Estamos en esas fechas en las que el olivo andaluz adquiere un papel primordial, en las que el legendario árbol nos entrega su maná en forma de oro líquido. Hay gente que sueña con esa inmortalidad que vende la ciencia mediante la renovación de ciertos tejidos y órganos del cuerpo humano, como aquél Fulano que va al taller con su Vespino descuajaringado implorándole a Manolo “el tuercas” que lo eche a andar de nuevo “por lo que más quiera”. Los filósofos de la escuela estoica ya nos señalaron el camino para ser inmortales, sin cambios de órganos ni tejidos remendados de por medio, sólo basta con prestar atención -decían- a la experiencia de los sentidos. Acercarte a un olivo para trabajarlo conlleva una serie de secuelas muy interesantes, sugerentes y variopintas que avivan esos sentidos. “El que lo probó lo sabe”, diría el gran Lope de Vega. Ahora que estamos en plena cosecha el olivo exige vareo. Los efectos, tras varios días o semanas practicando este atractivo entrenamiento, son sutiles dolores en los gemelos y benefactoras agujetas en los glúteos, amén de un engrase importante en las diversas bisagras que rigen las graciosas libertades de caderas y cintura. Y como el acceso a la inmortalidad exige plena entrega, todo lo anterior se complementa con calores reconcentrados en las paletillas (omóplatos para que me entiendan los peritos), en las manos, codos, muñecas, etcétera.

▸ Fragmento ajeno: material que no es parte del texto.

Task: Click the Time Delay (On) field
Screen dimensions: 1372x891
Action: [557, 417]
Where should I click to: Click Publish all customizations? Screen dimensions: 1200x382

En definitiva, un divino pegujal de punzadas, hormigueos, pinchazos y benditos dolores generalizados que no se sabe bien dónde empiezan ni dónde acaban, pero que agudizan gloriosamente los “sentidos” proclamados por los estoicos. Vamos, que te sientes eternamente vivo, y más aún si el olivar con el que bregamos es “viejo señor” aferrado a algún repecho serrano, donde a todo lo anterior hay que añadir el estar toda la jornada con la tracción a las cuatro extremidades activada. “¡Qué caro está el aceite!”, gritan “los sincallos” en el putiferio aconfesional de las plazas públicas mientras brindan ufanos con “gin tonics” de a seis euros el pelotazo.
"¡Hermano lobo! ¡Hermana piedra! ", escribió San Francisco de Asís. ¡Hermano olivo!, añadiríamos aquí. Olivo y aceite; árbol y néctar concebidos entre el Tigris y el Eufrates, en esa tierra semillero de religiones, donde por fuerza tenía que salir con la aureola de árbol sagrado que más tarde reivindicaría en Atenas y en Roma. Cuentan que Aristóteles gustaba de ser ungido con aceite de oliva tibio antes de dialogar con sus discípulos. Aceite, “pater magister” en la alimentación, en la elaboración de perfumes y ungüentos, de cosméticos, de combustible para arañas y candiles, de medicinas, de desengrasantes naturales, como limpiador de muebles y utensilios…, o, incluso, como lorquiana poesía: “La niña del bello rostro/está cogiendo aceituna. /El viento, galán de torres, /la prende por la cintura. /La niña del bello rostro/sigue cogiendo aceituna, /con el brazo gris del viento/ceñido por la cintura”. Si todo esto no es ser inmortal que suba la Parca y lo vea y lo desdiga.